通学の電車で、中学の時の友人に会った。
オタっぷりは増強しているらしい。
なんでも、高校でオタ友達を見つけたらしい。
姿でわかるようなやつじゃないらしい。俗に言う隠れ。それは貴重な友人だと思う。
今まで俺は高校でそういうやつを見つけていない。見つけたいものだ。
ヤツは同じ時間に乗っているらしいから、明日からも会うかもしれない。
電車内で、俺とヤツはしばし話した。
ヤツも俺と同じくハルヒにはまっているそうで、若干語った。
ヤツはみくる好きらしい。俺はハルヒ。
だがそんな差異は些細なもので、ハルヒトークなんざ簡単にできた。
女三人寄れば姦しいとは良く聞く言葉だが、オタは二人でも十分やかましくなれるみたいだ。

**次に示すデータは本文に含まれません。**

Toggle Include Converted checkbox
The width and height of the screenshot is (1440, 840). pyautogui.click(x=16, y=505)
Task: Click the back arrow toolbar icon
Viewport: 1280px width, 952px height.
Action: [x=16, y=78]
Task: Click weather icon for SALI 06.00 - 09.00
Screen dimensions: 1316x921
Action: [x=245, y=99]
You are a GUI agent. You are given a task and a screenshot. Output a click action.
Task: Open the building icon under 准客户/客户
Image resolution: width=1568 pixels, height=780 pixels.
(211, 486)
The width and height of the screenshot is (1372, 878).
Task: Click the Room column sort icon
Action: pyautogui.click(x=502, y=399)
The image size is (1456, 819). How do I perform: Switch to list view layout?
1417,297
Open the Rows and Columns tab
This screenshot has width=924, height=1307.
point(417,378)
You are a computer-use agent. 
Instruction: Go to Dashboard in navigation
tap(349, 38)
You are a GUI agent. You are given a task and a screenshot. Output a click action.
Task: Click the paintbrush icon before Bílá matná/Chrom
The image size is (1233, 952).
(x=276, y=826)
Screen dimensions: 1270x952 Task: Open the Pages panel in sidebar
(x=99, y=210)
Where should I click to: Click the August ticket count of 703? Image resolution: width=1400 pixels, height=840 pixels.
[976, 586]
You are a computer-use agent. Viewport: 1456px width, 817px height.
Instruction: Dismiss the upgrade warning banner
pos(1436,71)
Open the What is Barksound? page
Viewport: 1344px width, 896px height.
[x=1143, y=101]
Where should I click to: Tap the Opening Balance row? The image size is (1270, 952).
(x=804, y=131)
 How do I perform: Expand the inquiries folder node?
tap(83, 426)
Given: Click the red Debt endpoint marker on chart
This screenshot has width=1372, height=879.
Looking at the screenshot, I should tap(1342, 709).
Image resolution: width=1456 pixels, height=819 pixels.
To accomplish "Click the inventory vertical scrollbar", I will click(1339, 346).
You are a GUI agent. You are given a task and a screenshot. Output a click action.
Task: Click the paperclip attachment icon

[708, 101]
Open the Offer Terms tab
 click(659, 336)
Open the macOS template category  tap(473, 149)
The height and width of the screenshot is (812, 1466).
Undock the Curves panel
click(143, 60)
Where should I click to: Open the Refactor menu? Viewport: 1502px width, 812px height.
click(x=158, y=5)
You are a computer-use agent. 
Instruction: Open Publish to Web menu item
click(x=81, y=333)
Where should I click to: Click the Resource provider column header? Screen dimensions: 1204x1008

さすがに電車内だったから、ちょっとは躊躇して若干小声でしゃべった。
中学時代、美術部にたまに顔を出していたヤツ。
美術部の面々は何をやっているか。そんなことも話した。
いわく、模写ばかりしていたNはプログラマーを目指しているらしい。
当時の部長――シンのことだが――は絵描きを目指している。
当時の副部長は俺とギターをやりながら、大学に入って映画を作るつもりらしい。
今日電車で会ったHは、グラフィッカーを目指しているらしい。
皆が皆、自分の夢に向かってがんばっている。
―――俺はがんばっているのだろうか。
大学受験の勉強はぜんぜんしていない。
正直、入りたい大学は決まっていて、学力は中の若干上といった感じ。あまり勉強はしなくてよさそうだ。
まぁ、それでも夏休みは勉強漬けだろうが。
音楽で生計を立てれるような腕前は持っていない。去年はじめたばかりだからな。
絵も、そんなに努力してこなかった。
何ができるだろう。俺に。ちょっと凹んだ。
だが、この機会だ。考えつくしてやろうじゃないか。
何ができて、何に興味があって、何を目指すのか。